_WHAT YOU NEED TO DO_. Please copy all of the records exactly, leaving nothing out.

[Records from a collection]
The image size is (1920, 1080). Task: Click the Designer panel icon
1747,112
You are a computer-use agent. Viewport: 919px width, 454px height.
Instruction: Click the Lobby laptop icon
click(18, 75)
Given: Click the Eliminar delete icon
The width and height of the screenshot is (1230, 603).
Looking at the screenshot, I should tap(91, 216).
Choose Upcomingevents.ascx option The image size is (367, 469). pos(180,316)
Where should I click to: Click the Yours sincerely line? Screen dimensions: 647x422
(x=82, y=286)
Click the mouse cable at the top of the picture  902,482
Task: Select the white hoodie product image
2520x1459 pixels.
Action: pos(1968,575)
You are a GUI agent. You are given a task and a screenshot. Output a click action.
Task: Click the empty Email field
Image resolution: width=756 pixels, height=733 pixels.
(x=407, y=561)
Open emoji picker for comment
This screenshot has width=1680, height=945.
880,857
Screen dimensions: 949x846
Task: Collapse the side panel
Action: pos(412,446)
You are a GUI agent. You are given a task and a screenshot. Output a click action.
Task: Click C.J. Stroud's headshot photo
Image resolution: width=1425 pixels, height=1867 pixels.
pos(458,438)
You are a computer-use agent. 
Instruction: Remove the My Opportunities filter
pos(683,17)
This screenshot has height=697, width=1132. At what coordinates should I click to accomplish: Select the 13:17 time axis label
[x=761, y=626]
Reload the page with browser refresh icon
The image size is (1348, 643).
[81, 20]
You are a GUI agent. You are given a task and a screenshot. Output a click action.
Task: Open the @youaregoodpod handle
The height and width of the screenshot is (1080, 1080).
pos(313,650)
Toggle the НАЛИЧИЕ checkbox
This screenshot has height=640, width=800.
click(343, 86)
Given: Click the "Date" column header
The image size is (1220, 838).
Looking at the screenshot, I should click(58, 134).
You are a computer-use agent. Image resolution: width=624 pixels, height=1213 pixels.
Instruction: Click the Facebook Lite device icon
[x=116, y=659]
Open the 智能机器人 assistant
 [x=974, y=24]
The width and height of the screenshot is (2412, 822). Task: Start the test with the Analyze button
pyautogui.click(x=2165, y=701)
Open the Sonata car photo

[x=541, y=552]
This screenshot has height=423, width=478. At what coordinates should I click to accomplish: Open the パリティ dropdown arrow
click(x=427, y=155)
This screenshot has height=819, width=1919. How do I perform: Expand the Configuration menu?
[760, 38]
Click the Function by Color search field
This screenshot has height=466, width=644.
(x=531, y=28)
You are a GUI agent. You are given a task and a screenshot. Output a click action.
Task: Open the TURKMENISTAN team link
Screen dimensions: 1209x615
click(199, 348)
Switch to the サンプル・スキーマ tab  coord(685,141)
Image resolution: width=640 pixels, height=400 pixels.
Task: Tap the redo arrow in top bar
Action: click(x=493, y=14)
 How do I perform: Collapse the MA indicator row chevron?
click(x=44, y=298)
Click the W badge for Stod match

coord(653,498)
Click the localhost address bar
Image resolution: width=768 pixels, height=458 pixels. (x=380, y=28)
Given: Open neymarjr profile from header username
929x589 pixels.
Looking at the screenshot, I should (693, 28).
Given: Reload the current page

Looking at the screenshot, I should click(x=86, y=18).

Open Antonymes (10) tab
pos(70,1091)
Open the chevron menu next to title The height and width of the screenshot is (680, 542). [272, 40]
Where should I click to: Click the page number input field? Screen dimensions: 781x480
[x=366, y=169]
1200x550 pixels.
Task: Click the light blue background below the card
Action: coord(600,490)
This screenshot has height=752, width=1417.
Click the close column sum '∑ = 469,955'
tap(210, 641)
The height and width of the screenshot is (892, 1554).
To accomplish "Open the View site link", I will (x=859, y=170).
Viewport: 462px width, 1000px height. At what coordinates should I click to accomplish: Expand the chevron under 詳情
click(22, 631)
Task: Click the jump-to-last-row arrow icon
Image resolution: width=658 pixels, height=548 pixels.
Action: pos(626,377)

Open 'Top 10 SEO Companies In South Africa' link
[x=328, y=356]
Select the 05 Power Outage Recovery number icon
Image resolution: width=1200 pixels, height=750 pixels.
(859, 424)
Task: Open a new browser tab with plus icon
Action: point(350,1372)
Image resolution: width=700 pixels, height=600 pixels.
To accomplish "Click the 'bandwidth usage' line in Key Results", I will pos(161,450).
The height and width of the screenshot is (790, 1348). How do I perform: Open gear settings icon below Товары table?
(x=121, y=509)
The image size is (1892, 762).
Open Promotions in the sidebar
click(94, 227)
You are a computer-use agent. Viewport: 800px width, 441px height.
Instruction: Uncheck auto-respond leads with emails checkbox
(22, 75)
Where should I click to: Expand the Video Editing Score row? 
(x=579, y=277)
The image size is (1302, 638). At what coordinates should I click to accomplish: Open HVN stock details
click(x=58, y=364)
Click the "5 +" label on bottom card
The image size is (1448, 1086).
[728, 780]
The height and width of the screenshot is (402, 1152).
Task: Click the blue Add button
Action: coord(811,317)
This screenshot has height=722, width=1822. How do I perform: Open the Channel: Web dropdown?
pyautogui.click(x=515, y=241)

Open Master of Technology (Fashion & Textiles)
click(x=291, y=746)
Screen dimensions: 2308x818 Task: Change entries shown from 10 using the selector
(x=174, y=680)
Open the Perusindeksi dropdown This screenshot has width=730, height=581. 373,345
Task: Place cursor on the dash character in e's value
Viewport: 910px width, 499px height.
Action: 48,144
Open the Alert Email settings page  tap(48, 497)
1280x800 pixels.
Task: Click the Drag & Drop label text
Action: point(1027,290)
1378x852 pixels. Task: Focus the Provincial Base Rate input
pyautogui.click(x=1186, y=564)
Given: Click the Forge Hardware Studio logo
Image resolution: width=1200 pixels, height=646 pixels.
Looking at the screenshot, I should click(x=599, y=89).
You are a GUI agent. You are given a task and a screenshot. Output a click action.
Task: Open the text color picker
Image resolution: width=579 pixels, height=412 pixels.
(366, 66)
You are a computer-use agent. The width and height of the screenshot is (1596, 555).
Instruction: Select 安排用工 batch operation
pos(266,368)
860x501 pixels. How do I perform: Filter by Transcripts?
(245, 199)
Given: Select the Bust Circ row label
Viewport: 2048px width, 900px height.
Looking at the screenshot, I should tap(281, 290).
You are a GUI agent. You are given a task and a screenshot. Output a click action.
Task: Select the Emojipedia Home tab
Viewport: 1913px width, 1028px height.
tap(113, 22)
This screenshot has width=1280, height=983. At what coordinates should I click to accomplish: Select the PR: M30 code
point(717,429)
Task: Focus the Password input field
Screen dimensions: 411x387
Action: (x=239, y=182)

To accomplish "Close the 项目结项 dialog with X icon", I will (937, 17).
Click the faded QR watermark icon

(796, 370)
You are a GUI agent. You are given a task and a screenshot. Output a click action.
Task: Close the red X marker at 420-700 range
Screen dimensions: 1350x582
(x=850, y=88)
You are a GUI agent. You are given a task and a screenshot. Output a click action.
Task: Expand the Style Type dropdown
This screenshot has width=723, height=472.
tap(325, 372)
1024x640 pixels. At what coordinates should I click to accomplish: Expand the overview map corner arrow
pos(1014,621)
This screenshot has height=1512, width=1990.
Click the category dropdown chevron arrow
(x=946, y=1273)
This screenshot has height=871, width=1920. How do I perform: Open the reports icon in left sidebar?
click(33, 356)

_RESPONSE AREA_.
The image size is (1920, 1080). Task: Click the Designer panel icon
1747,112
You are a computer-use agent. Viewport: 919px width, 454px height.
Instruction: Click the Lobby laptop icon
click(18, 75)
Given: Click the Eliminar delete icon
The width and height of the screenshot is (1230, 603).
Looking at the screenshot, I should tap(91, 216).
Choose Upcomingevents.ascx option The image size is (367, 469). pos(180,316)
Where should I click to: Click the Yours sincerely line? Screen dimensions: 647x422
(x=82, y=286)
Click the mouse cable at the top of the picture  902,482
Task: Select the white hoodie product image
2520x1459 pixels.
Action: pos(1968,575)
You are a GUI agent. You are given a task and a screenshot. Output a click action.
Task: Click the empty Email field
Image resolution: width=756 pixels, height=733 pixels.
(x=407, y=561)
Open emoji picker for comment
This screenshot has width=1680, height=945.
880,857
Screen dimensions: 949x846
Task: Collapse the side panel
Action: pos(412,446)
You are a GUI agent. You are given a task and a screenshot. Output a click action.
Task: Click C.J. Stroud's headshot photo
Image resolution: width=1425 pixels, height=1867 pixels.
pos(458,438)
You are a computer-use agent. 
Instruction: Remove the My Opportunities filter
pos(683,17)
This screenshot has height=697, width=1132. At what coordinates should I click to accomplish: Select the 13:17 time axis label
[x=761, y=626]
Reload the page with browser refresh icon
The image size is (1348, 643).
[81, 20]
You are a GUI agent. You are given a task and a screenshot. Output a click action.
Task: Open the @youaregoodpod handle
The height and width of the screenshot is (1080, 1080).
pos(313,650)
Toggle the НАЛИЧИЕ checkbox
This screenshot has height=640, width=800.
click(343, 86)
Given: Click the "Date" column header
The image size is (1220, 838).
Looking at the screenshot, I should click(58, 134).
You are a computer-use agent. Image resolution: width=624 pixels, height=1213 pixels.
Instruction: Click the Facebook Lite device icon
[x=116, y=659]
Open the 智能机器人 assistant
 [x=974, y=24]
The width and height of the screenshot is (2412, 822). Task: Start the test with the Analyze button
pyautogui.click(x=2165, y=701)
Open the Sonata car photo

[x=541, y=552]
This screenshot has height=423, width=478. At what coordinates should I click to accomplish: Open the パリティ dropdown arrow
click(x=427, y=155)
This screenshot has height=819, width=1919. How do I perform: Expand the Configuration menu?
[760, 38]
Click the Function by Color search field
This screenshot has height=466, width=644.
(x=531, y=28)
You are a GUI agent. You are given a task and a screenshot. Output a click action.
Task: Open the TURKMENISTAN team link
Screen dimensions: 1209x615
click(199, 348)
Switch to the サンプル・スキーマ tab  coord(685,141)
Image resolution: width=640 pixels, height=400 pixels.
Task: Tap the redo arrow in top bar
Action: click(x=493, y=14)
 How do I perform: Collapse the MA indicator row chevron?
click(x=44, y=298)
Click the W badge for Stod match

coord(653,498)
Click the localhost address bar
Image resolution: width=768 pixels, height=458 pixels. (x=380, y=28)
Given: Open neymarjr profile from header username
929x589 pixels.
Looking at the screenshot, I should (693, 28).
Given: Reload the current page

Looking at the screenshot, I should click(x=86, y=18).

Open Antonymes (10) tab
pos(70,1091)
Open the chevron menu next to title The height and width of the screenshot is (680, 542). [272, 40]
Where should I click to: Click the page number input field? Screen dimensions: 781x480
[x=366, y=169]
1200x550 pixels.
Task: Click the light blue background below the card
Action: coord(600,490)
This screenshot has height=752, width=1417.
Click the close column sum '∑ = 469,955'
tap(210, 641)
The height and width of the screenshot is (892, 1554).
To accomplish "Open the View site link", I will (x=859, y=170).
Viewport: 462px width, 1000px height. At what coordinates should I click to accomplish: Expand the chevron under 詳情
click(22, 631)
Task: Click the jump-to-last-row arrow icon
Image resolution: width=658 pixels, height=548 pixels.
Action: pos(626,377)

Open 'Top 10 SEO Companies In South Africa' link
[x=328, y=356]
Select the 05 Power Outage Recovery number icon
Image resolution: width=1200 pixels, height=750 pixels.
(859, 424)
Task: Open a new browser tab with plus icon
Action: point(350,1372)
Image resolution: width=700 pixels, height=600 pixels.
To accomplish "Click the 'bandwidth usage' line in Key Results", I will pos(161,450).
The height and width of the screenshot is (790, 1348). How do I perform: Open gear settings icon below Товары table?
(x=121, y=509)
The image size is (1892, 762).
Open Promotions in the sidebar
click(94, 227)
You are a computer-use agent. Viewport: 800px width, 441px height.
Instruction: Uncheck auto-respond leads with emails checkbox
(22, 75)
Where should I click to: Expand the Video Editing Score row? 
(x=579, y=277)
The image size is (1302, 638). At what coordinates should I click to accomplish: Open HVN stock details
click(x=58, y=364)
Click the "5 +" label on bottom card
The image size is (1448, 1086).
[728, 780]
The height and width of the screenshot is (402, 1152).
Task: Click the blue Add button
Action: coord(811,317)
This screenshot has height=722, width=1822. How do I perform: Open the Channel: Web dropdown?
pyautogui.click(x=515, y=241)

Open Master of Technology (Fashion & Textiles)
click(x=291, y=746)
Screen dimensions: 2308x818 Task: Change entries shown from 10 using the selector
(x=174, y=680)
Open the Perusindeksi dropdown This screenshot has width=730, height=581. 373,345
Task: Place cursor on the dash character in e's value
Viewport: 910px width, 499px height.
Action: 48,144
Open the Alert Email settings page  tap(48, 497)
1280x800 pixels.
Task: Click the Drag & Drop label text
Action: point(1027,290)
1378x852 pixels. Task: Focus the Provincial Base Rate input
pyautogui.click(x=1186, y=564)
Given: Click the Forge Hardware Studio logo
Image resolution: width=1200 pixels, height=646 pixels.
Looking at the screenshot, I should click(x=599, y=89).
You are a GUI agent. You are given a task and a screenshot. Output a click action.
Task: Open the text color picker
Image resolution: width=579 pixels, height=412 pixels.
(366, 66)
You are a computer-use agent. The width and height of the screenshot is (1596, 555).
Instruction: Select 安排用工 batch operation
pos(266,368)
860x501 pixels. How do I perform: Filter by Transcripts?
(245, 199)
Given: Select the Bust Circ row label
Viewport: 2048px width, 900px height.
Looking at the screenshot, I should tap(281, 290).
You are a GUI agent. You are given a task and a screenshot. Output a click action.
Task: Select the Emojipedia Home tab
Viewport: 1913px width, 1028px height.
tap(113, 22)
This screenshot has width=1280, height=983. At what coordinates should I click to accomplish: Select the PR: M30 code
point(717,429)
Task: Focus the Password input field
Screen dimensions: 411x387
Action: (x=239, y=182)

To accomplish "Close the 项目结项 dialog with X icon", I will (937, 17).
Click the faded QR watermark icon

(796, 370)
You are a GUI agent. You are given a task and a screenshot. Output a click action.
Task: Close the red X marker at 420-700 range
Screen dimensions: 1350x582
(x=850, y=88)
You are a GUI agent. You are given a task and a screenshot. Output a click action.
Task: Expand the Style Type dropdown
This screenshot has width=723, height=472.
tap(325, 372)
1024x640 pixels. At what coordinates should I click to accomplish: Expand the overview map corner arrow
pos(1014,621)
This screenshot has height=1512, width=1990.
Click the category dropdown chevron arrow
(x=946, y=1273)
This screenshot has height=871, width=1920. How do I perform: Open the reports icon in left sidebar?
click(33, 356)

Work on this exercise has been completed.